Earthquake Commission v Insurance Council of New Zealand Incorporated

JurisdictionNew Zealand
CourtHigh Court
JudgeHeath,Gilbert
Judgment Date10 December 2014
Neutral Citation[2014] NZHC 3138
Docket NumberCIV 2014-485-5698
Date10 December 2014

[2014] NZHC 3138

IN THE HIGH COURT OF NEW ZEALAND WELLINGTON REGISTRY

Court:

Heath, KÓS and Gilbert JJ

CIV 2014-485-5698

Between
Earthquake Commission
Plaintiff

And

and
Insurance Council Of New Zealand Incorporated
First Defendant
Christchurch City Council
Second Defendant
Southern Response Earthquake Services Ltd
Third Defendant
Counsel:

J E Hodder QC, B A Scott, T D Smith and G K Rippingale for Plaintiff

D J Goddard QC, J D Every-Palmer and S K Swinerd for First Defendant

D A Ward for Second Defendant

D J Friar and M Powell for Third Defendant

D A Webb and S Goodwin for Flockton Cluster Group (Intervener)

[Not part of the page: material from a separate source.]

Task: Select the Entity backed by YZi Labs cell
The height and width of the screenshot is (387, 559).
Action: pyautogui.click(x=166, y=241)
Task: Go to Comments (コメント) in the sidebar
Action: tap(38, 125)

G D R Shand and J A Glucina for Ms D Culf (Intervener) T C Weston QC and K L Clark QC, amici curiae

Catchline: Application by the Earthquake Commission for declarations giving effect to a Policy it had developed for resolving claims relating to increased flooding vulnerability (IFV) — Commission sought sanction of the Policy in advance of its implementation — proceeding concerned damage to residential land caused by the Canterbury earthquakes — whether “natural disaster damage” in the Earthquake Commission Act 1993 included IFV — whether that extended to residential buildings on damaged land which were not themselves independently damaged — whether the Commission could adopt standardised methodologies for calculating the payment of settlements based on an indemnity basis rather than reinstatement — whether it was appropriate to grant anticipatory relief as to the legitimacy of the Policy either by way of judicial review or under the Declaratory Judgments Act 1908 — whether the Policy was valid — whether claimants were limited to judicial review proceedings when challenging the Commission over incorrect determinations as to cover.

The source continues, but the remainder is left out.